December 27, 2025
From homelab to home‑ISP
Building a Multi- Site Kubernetes Cluster with BGP Anycast
Homelabber turns apartment into mini‑internet; commenters split between “genius” and “why”
TLDR: A hobbyist built a four‑country home‑ISP with his own network ID, making big carriers route traffic to his apartment. Comments split between applause for the epic learning flex and warnings it’s risky overkill, fueling home‑ISP memes and debates over DIY resilience versus just paying a cloud provider.
One restless tinkerer took a calm, single‑site setup and cranked it to 11: a four‑country, multi‑site cluster that makes big‑league carriers route traffic right to his apartment. He grabbed his own network “license plate” (an Autonomous System Number), ran BGP (the internet’s map‑sharing system), used anycast to send people to the closest entry point, and orchestrated apps with Kubernetes. The comments lit up. Fans called it “home‑ISP energy” and “art”, with network pros bowing to the ambition. Skeptics rolled their eyes: “All this instead of clicking Cloudflare?” and “DR excuse, resume project in disguise.”

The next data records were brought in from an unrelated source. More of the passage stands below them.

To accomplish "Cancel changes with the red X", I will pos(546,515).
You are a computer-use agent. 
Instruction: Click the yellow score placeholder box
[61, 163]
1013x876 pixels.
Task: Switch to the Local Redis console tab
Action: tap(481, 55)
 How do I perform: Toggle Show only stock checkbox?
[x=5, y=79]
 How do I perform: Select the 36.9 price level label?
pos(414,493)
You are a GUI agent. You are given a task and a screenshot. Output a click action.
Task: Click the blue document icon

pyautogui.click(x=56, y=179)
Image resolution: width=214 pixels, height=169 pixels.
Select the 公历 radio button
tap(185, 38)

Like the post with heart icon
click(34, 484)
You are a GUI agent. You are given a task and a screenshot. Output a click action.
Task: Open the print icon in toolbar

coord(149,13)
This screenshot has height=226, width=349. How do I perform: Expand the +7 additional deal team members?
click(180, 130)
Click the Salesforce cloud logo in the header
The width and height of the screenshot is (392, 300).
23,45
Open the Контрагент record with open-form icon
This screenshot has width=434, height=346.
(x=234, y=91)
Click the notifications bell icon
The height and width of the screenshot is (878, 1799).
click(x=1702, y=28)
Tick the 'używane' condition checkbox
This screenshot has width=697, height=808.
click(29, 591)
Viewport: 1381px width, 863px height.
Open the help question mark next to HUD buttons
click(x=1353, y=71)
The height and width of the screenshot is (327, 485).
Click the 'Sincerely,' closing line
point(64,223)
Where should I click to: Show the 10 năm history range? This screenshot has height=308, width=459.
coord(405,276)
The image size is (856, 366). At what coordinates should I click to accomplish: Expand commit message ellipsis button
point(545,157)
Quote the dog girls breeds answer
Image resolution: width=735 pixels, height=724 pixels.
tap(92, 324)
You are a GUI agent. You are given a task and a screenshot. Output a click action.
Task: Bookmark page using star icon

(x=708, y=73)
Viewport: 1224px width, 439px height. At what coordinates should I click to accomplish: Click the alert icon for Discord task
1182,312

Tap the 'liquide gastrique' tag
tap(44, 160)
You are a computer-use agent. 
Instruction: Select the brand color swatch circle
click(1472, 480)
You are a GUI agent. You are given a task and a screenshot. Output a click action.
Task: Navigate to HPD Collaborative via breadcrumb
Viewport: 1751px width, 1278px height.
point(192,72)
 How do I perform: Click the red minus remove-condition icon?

Drama hit fast: “You’re one typo from chaos” warned the cautious, citing infamous routing mishaps. Supporters countered that he enabled extra route checks (RPKI) and monitoring, but critics still fretted about hobbyists adding noise to the global map. The biggest flame war? Disaster Recovery vs Just Because I Can. Memes rained down: “BGP = Bring Great Pain”, “not a homelab, a home ISP,” and “anycast my toaster.” Domestic comedy popped up too: “Imagine pitching 39 sessions and 12 tunnels to your partner.” Even the pros who applauded the dual links and security checks asked for diagrams, costs, and a “please don’t break the internet” promise. Chaotic? Yes. Educational? Also yes. And very, very online.
Key Points
- •The author operates AS214304 and advertises IPv6 prefix 2a0c:9a40:8e20::/48 registered via RIPE NCC, sponsored by iFog GmbH.
- •Infrastructure spans 20 nodes across the Netherlands, Greece, Norway, and Switzerland, connected by 12 IPsec tunnels, 39 FRR BGP sessions, and 4 Cilium BGP sessions.
- •Traffic uses IPv6 anycast at the edge, IPsec-meshed transport, Cilium’s BGP for pod routing, NAT64 for IPv6-to-IPv4 ingress, and dual-stack anycast with SNI for IPv4.
- •Upstream connectivity includes dual transit from Terrahost (AS56655) and iFog (AS34927), plus peering with FogIXP route servers (AS47498) accessing 3,500+ prefixes.
- •The setup receives the full IPv6 routing table (234,000+ prefixes), applies RPKI/ROA validation, uses BGPalerter for monitoring, and successfully propagates routes through Tier 1 carriers.